Q: Some of the guys said you were a good guy in the room. If you were tough on anybody, it was the coaches. Your teammates were fine with you:A: When I got to Cincinnati, my attitude was I'm the best receiver on the team from the day I got here. I think Marvin appreciated the fact that the chances of me making the team were slim and none, but I put the attitude out that I was the best. It had nothing to do with me. Guys on the team would say, 'Please T.J. can you talk to Marvin about this?' because they're scared to go to Marvin half the time. I can take the stuff from Marvin. 'What am I doing and what do I want?' I'll deal with that. Guys would go ask me and it never had anything to do with me. I think those guys just saw that. Going there to Seattle, I don't know what happened. I was a good guy (in Cincinnati) then all of a sudden they painted me as a bad guy, of which I have no idea why. I still talk to teammates in Cincinnati constantly.

Q: They say that you're not afraid to give your opinion and you're not afraid to speak out and sometime you stepped on some toes:A: Yeah, but whether it's wrong or right, it has to do with the team. And the team is the reason why you win or lose games. It's never really always about what is good for T.J. Now, when it comes to playing football, do I want the ball? Yeah, of course I do. And think that's what rubbed people the wrong way. If you throw me the ball and I'm not getting it done, then you can talk crap about me because I'm going to talk crap about myself. Other than that, I just want to win, period. I want to see guys do well. If we win the game, I'm fine with that. I had one catch Monday. We won. I can't remember the last time I was not involved in a game. It was weird for me when we had the ball to stand on the sidelines and wait to be called in. That was different for me. It's something I'm going to have to get used to initially.

Q: Where there ever any discussions about coming back here after your release?A: No. And you know what's funny? I read the Internet all the time. I read everything. I read the good crap about me and the bad crap about me. It doesn't matter. I don't care.  I read I wanted to come back to Cincinnati. That's a lie. I didn't even talk to anybody. Marvin texted me, 'Keep your head up. You're going to be all right.' That was it. All that 'T.J.  wanted to come back...' Now had T.O not been in Cincinnati, that's different. But he was there. That was never in consideration. Because I already knew. You got T.O., you got Chad, and then Shipley showed he could play. I didn't consider it because of what they have on offense. Period. If you say, 'OK, it's open competition, the best guy is going to play, of course, I'm going to be the best guy. That's how I feel.

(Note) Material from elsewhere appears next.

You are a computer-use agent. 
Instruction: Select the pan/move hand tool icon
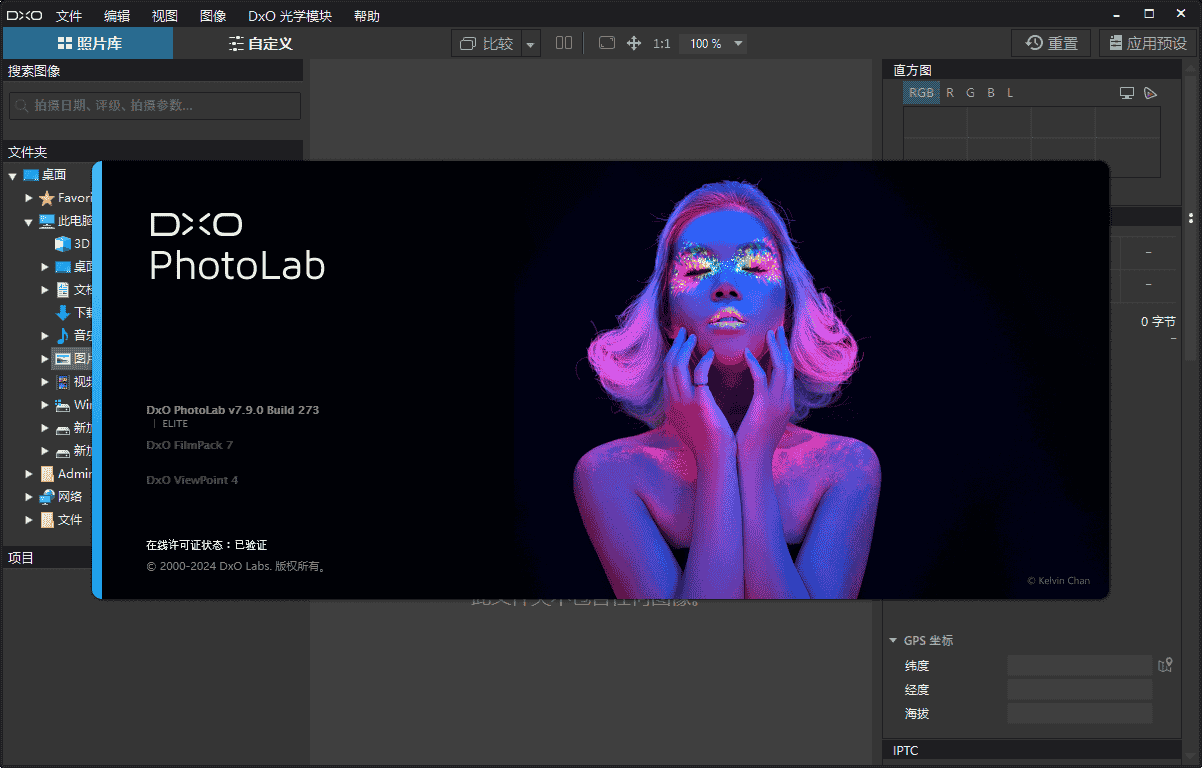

Q: Laveranues didn't work out here and Antonio didn't work out here. How do you look at that?A: You want the truth? Just think about how much money they paid those guys in two years and how much they would have had to pay me. I think about that and tell Carson all the time. I'm just being honest with you. They could have saved a whole lot of money.

Q: By switching to Geico?A: By switching to Geico.

Q: (Their offer) was pretty much what they gave Coles and then Bryant…A: Not initially. I don't even want to get into it.

Q: Family back in L.A.?A: Yeah, a little adversity caught us a little off guard with the kids going to school. I'm going to be a lonely guy this year.